No podía creer que todo hubiera terminado, que nunca más volvería a ver sus rostros, a los que tanto quería. Cuando finalmente el sol desapareció y cayó la noche, el entumecimiento que sentía dio paso a una oleada de profundo dolor. «¿Algún día podréis perdonarme?», gemí al silencio de la noche.
Jean me había contado que los aldeanos habían enterrado a mi familia y amigos en el cementerio, pero cuando llegó el alba me di cuenta de que todavía tendría que dejar pasar un tiempo hasta que lograra encontrar el valor de visitar sus tumbas. Me quedé atrapada en un sueño, aprisionada entre una realidad que no quería afrontar y los recuerdos felices de la vida en la finca. No tenía intención de volver a París.

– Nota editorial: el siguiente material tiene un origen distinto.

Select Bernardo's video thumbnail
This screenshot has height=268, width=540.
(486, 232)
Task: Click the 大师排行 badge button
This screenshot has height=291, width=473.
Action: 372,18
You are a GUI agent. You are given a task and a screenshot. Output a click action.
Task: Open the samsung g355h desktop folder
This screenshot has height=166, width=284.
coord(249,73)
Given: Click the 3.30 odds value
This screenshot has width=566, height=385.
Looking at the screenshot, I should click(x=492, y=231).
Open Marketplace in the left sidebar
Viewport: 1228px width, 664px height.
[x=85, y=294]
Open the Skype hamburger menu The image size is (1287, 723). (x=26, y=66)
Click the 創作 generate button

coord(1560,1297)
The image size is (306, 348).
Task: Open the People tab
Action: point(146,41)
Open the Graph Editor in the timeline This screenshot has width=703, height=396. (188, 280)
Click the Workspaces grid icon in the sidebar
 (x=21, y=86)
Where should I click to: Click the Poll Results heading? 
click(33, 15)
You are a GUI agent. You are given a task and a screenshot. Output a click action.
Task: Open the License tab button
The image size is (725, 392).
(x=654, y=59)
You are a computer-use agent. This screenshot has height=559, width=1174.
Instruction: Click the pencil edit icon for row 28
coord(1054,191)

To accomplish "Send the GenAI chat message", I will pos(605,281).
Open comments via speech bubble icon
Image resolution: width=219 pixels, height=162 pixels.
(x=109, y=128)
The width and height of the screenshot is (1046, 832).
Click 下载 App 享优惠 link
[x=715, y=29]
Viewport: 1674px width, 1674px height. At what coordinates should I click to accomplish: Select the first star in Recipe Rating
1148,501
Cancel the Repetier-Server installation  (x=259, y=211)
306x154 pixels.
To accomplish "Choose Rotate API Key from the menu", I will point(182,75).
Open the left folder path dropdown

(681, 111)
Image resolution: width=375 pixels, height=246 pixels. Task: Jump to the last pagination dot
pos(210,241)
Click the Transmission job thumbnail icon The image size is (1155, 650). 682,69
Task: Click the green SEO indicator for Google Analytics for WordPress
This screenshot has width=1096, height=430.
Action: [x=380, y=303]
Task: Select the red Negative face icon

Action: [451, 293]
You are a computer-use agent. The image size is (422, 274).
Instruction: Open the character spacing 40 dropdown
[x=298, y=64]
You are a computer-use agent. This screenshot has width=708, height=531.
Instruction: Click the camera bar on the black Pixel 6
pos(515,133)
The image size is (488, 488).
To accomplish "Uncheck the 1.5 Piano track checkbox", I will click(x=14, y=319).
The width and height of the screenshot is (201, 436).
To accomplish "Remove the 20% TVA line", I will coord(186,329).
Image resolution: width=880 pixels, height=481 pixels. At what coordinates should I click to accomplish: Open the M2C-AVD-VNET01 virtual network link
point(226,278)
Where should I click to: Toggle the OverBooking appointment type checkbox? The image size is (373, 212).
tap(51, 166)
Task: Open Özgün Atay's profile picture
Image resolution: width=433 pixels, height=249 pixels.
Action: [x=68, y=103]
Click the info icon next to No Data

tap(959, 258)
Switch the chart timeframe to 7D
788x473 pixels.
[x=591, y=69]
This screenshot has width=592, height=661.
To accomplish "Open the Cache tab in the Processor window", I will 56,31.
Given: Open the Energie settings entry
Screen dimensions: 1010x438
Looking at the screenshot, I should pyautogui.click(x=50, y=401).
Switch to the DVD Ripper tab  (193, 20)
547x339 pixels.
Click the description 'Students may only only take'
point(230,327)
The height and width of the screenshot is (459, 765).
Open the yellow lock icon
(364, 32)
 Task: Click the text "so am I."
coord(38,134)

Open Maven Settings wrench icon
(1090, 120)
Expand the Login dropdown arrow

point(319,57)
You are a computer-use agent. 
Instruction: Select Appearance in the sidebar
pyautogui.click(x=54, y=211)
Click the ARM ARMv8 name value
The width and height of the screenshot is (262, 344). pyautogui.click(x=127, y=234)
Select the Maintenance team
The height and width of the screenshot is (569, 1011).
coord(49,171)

Había verdura en el jardín y el agua del pozo estaba intacta. Lavé la cocina y preparé un dormitorio en la habitación principal, aunque había un agujero en el tejado. Fregué los suelos y las paredes con agua de lavanda, luchando por acabar con el hedor a humo. Me entretuve ocupándome de Kira, la alimenté con huevos, anchoas, sardinas y carne enlatada, con la esperanza de que lograría engordarla. Pero un día dejó de comer. Cuando me desperté a la mañana siguiente, no estaba dormida junto a mí. Busqué por la casa y el patio. No era típico de ella deambular más allá, pero no conseguí encontrarla por ninguna parte. Corrí por los campos, aterrorizada pensando que un águila podría haberla cogido fácilmente como presa. Caminé entre la lavanda y la vi tumbada sobre un costado. Estaba jadeando. Cuando la miré a los ojos, supe que no vería despuntar el día.
– Gracias, amiga mía -le susurré, tumbándome junto a ella y acariciándole el pelaje-. Has esperado por mí, ¿verdad? No querías que descubriera lo que había sucedido aquí yo sola.
Kira alargó la patita y me tocó la barbilla, como le gustaba hacer cada mañana.
Enterré a Kira junto a las tumbas de Olly, Chocolat y Bonbon. Durante toda mi vida, la gente se había reído de mí por el cariño que sentía por mis mascotas, pero después de sobrevivir a una guerra había acabado por preferir los animales a la gente.
Por la tarde, caminé hasta la aldea. Jean estaba hablando con Odile y Jules Fournier junto a la fuente. Odile fue la primera que me vio aproximándome y corrió hacia mí. Notaba la garganta tan llena de lágrimas que no logré pronunciar palabra. Me envolvió entre sus brazos. Odile era una mujer menuda, mucho más baja que yo, y aun así sentí la fuerza de su abrazo. En realidad me estaba sosteniendo, pues la pena había consumido mis fuerzas.